▶ **MATERIAL FOR THIS EXERCISE**

========

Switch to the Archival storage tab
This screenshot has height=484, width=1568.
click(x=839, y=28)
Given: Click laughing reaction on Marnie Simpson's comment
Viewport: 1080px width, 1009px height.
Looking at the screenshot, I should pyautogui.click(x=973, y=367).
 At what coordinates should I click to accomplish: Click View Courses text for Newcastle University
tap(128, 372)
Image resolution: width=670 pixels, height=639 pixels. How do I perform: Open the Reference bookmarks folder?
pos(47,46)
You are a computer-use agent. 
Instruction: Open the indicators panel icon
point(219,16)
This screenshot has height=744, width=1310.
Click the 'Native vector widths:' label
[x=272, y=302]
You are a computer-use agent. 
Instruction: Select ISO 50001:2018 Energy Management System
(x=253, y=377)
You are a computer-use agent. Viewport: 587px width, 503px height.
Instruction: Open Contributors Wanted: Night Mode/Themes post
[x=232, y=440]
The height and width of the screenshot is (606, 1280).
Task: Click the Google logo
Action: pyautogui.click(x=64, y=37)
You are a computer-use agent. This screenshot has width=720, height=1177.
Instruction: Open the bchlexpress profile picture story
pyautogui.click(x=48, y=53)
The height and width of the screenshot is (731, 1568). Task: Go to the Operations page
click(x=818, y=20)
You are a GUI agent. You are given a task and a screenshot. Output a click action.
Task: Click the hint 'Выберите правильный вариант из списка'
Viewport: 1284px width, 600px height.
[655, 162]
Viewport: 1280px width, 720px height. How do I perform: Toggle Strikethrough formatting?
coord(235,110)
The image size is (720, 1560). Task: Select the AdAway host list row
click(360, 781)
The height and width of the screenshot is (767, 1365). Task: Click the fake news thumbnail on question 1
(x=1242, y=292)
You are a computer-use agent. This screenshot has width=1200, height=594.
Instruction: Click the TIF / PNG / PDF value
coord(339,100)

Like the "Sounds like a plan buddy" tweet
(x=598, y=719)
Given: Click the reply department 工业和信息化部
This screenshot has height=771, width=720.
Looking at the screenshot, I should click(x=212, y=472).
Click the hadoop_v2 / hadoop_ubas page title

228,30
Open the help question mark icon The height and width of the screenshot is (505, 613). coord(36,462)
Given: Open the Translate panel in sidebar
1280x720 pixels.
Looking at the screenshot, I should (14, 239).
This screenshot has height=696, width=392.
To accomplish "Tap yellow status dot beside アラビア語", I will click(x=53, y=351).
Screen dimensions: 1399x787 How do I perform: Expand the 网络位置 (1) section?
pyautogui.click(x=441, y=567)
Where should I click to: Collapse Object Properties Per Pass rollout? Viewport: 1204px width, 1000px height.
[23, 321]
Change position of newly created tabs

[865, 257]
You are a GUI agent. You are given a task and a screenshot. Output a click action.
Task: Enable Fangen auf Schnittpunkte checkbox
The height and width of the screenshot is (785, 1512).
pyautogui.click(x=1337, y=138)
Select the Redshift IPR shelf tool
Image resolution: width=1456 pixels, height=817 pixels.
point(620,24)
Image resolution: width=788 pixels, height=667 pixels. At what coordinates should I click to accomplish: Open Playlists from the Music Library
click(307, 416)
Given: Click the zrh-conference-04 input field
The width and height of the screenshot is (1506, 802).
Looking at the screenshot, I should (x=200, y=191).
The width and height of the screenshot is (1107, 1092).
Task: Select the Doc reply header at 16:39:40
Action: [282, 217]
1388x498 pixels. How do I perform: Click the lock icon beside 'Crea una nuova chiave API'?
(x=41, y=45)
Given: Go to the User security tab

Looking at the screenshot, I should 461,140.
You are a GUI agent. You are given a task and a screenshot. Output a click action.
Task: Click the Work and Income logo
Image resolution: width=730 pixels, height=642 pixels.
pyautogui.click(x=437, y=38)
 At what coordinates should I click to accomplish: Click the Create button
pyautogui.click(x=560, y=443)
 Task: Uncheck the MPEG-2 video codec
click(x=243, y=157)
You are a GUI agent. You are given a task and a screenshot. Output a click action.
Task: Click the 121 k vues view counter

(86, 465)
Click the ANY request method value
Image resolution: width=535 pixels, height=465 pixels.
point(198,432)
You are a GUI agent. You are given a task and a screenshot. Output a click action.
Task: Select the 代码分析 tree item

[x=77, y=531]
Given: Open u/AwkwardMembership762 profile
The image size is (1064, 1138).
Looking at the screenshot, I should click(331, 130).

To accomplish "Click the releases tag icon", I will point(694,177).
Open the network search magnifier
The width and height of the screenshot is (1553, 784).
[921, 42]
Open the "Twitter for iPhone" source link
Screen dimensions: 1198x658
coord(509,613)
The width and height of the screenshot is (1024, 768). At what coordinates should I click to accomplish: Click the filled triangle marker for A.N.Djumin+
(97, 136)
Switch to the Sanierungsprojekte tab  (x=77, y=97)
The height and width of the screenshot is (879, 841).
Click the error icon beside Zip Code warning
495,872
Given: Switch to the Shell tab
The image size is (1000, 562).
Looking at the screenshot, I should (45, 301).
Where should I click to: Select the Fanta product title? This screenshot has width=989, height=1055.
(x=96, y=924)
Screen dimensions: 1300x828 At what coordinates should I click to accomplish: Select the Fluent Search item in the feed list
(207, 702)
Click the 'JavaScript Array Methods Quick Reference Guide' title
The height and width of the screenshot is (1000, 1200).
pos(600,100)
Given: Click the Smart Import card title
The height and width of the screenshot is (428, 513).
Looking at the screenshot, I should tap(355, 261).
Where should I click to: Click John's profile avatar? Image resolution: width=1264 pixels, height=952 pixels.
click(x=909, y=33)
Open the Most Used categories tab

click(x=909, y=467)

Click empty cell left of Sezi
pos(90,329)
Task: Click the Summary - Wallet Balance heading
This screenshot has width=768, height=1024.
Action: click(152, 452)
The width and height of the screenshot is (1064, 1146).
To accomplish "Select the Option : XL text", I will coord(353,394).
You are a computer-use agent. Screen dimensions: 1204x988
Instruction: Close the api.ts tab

========

▶ **WORK TO BE COMPLETED**
Whatever is in the entries above, write it out exactly.

▶ **EXERCISE RESULT**
Switch to the Archival storage tab
This screenshot has height=484, width=1568.
click(x=839, y=28)
Given: Click laughing reaction on Marnie Simpson's comment
Viewport: 1080px width, 1009px height.
Looking at the screenshot, I should pyautogui.click(x=973, y=367).
 At what coordinates should I click to accomplish: Click View Courses text for Newcastle University
tap(128, 372)
Image resolution: width=670 pixels, height=639 pixels. How do I perform: Open the Reference bookmarks folder?
pos(47,46)
You are a computer-use agent. 
Instruction: Open the indicators panel icon
point(219,16)
This screenshot has height=744, width=1310.
Click the 'Native vector widths:' label
[x=272, y=302]
You are a computer-use agent. 
Instruction: Select ISO 50001:2018 Energy Management System
(x=253, y=377)
You are a computer-use agent. Viewport: 587px width, 503px height.
Instruction: Open Contributors Wanted: Night Mode/Themes post
[x=232, y=440]
The height and width of the screenshot is (606, 1280).
Task: Click the Google logo
Action: pyautogui.click(x=64, y=37)
You are a computer-use agent. This screenshot has width=720, height=1177.
Instruction: Open the bchlexpress profile picture story
pyautogui.click(x=48, y=53)
The height and width of the screenshot is (731, 1568). Task: Go to the Operations page
click(x=818, y=20)
You are a GUI agent. You are given a task and a screenshot. Output a click action.
Task: Click the hint 'Выберите правильный вариант из списка'
Viewport: 1284px width, 600px height.
[655, 162]
Viewport: 1280px width, 720px height. How do I perform: Toggle Strikethrough formatting?
coord(235,110)
The image size is (720, 1560). Task: Select the AdAway host list row
click(360, 781)
The height and width of the screenshot is (767, 1365). Task: Click the fake news thumbnail on question 1
(x=1242, y=292)
You are a computer-use agent. This screenshot has width=1200, height=594.
Instruction: Click the TIF / PNG / PDF value
coord(339,100)

Like the "Sounds like a plan buddy" tweet
(x=598, y=719)
Given: Click the reply department 工业和信息化部
This screenshot has height=771, width=720.
Looking at the screenshot, I should click(x=212, y=472).
Click the hadoop_v2 / hadoop_ubas page title

228,30
Open the help question mark icon The height and width of the screenshot is (505, 613). coord(36,462)
Given: Open the Translate panel in sidebar
1280x720 pixels.
Looking at the screenshot, I should (14, 239).
This screenshot has height=696, width=392.
To accomplish "Tap yellow status dot beside アラビア語", I will click(x=53, y=351).
Screen dimensions: 1399x787 How do I perform: Expand the 网络位置 (1) section?
pyautogui.click(x=441, y=567)
Where should I click to: Collapse Object Properties Per Pass rollout? Viewport: 1204px width, 1000px height.
[23, 321]
Change position of newly created tabs

[865, 257]
You are a GUI agent. You are given a task and a screenshot. Output a click action.
Task: Enable Fangen auf Schnittpunkte checkbox
The height and width of the screenshot is (785, 1512).
pyautogui.click(x=1337, y=138)
Select the Redshift IPR shelf tool
Image resolution: width=1456 pixels, height=817 pixels.
point(620,24)
Image resolution: width=788 pixels, height=667 pixels. At what coordinates should I click to accomplish: Open Playlists from the Music Library
click(307, 416)
Given: Click the zrh-conference-04 input field
The width and height of the screenshot is (1506, 802).
Looking at the screenshot, I should (x=200, y=191).
The width and height of the screenshot is (1107, 1092).
Task: Select the Doc reply header at 16:39:40
Action: [282, 217]
1388x498 pixels. How do I perform: Click the lock icon beside 'Crea una nuova chiave API'?
(x=41, y=45)
Given: Go to the User security tab

Looking at the screenshot, I should 461,140.
You are a GUI agent. You are given a task and a screenshot. Output a click action.
Task: Click the Work and Income logo
Image resolution: width=730 pixels, height=642 pixels.
pyautogui.click(x=437, y=38)
 At what coordinates should I click to accomplish: Click the Create button
pyautogui.click(x=560, y=443)
 Task: Uncheck the MPEG-2 video codec
click(x=243, y=157)
You are a GUI agent. You are given a task and a screenshot. Output a click action.
Task: Click the 121 k vues view counter

(86, 465)
Click the ANY request method value
Image resolution: width=535 pixels, height=465 pixels.
point(198,432)
You are a GUI agent. You are given a task and a screenshot. Output a click action.
Task: Select the 代码分析 tree item

[x=77, y=531]
Given: Open u/AwkwardMembership762 profile
The image size is (1064, 1138).
Looking at the screenshot, I should click(331, 130).

To accomplish "Click the releases tag icon", I will point(694,177).
Open the network search magnifier
The width and height of the screenshot is (1553, 784).
[921, 42]
Open the "Twitter for iPhone" source link
Screen dimensions: 1198x658
coord(509,613)
The width and height of the screenshot is (1024, 768). At what coordinates should I click to accomplish: Click the filled triangle marker for A.N.Djumin+
(97, 136)
Switch to the Sanierungsprojekte tab  (x=77, y=97)
The height and width of the screenshot is (879, 841).
Click the error icon beside Zip Code warning
495,872
Given: Switch to the Shell tab
The image size is (1000, 562).
Looking at the screenshot, I should (45, 301).
Where should I click to: Select the Fanta product title? This screenshot has width=989, height=1055.
(x=96, y=924)
Screen dimensions: 1300x828 At what coordinates should I click to accomplish: Select the Fluent Search item in the feed list
(207, 702)
Click the 'JavaScript Array Methods Quick Reference Guide' title
The height and width of the screenshot is (1000, 1200).
pos(600,100)
Given: Click the Smart Import card title
The height and width of the screenshot is (428, 513).
Looking at the screenshot, I should tap(355, 261).
Where should I click to: Click John's profile avatar? Image resolution: width=1264 pixels, height=952 pixels.
click(x=909, y=33)
Open the Most Used categories tab

click(x=909, y=467)

Click empty cell left of Sezi
pos(90,329)
Task: Click the Summary - Wallet Balance heading
This screenshot has width=768, height=1024.
Action: click(152, 452)
The width and height of the screenshot is (1064, 1146).
To accomplish "Select the Option : XL text", I will coord(353,394).
You are a computer-use agent. Screen dimensions: 1204x988
Instruction: Close the api.ts tab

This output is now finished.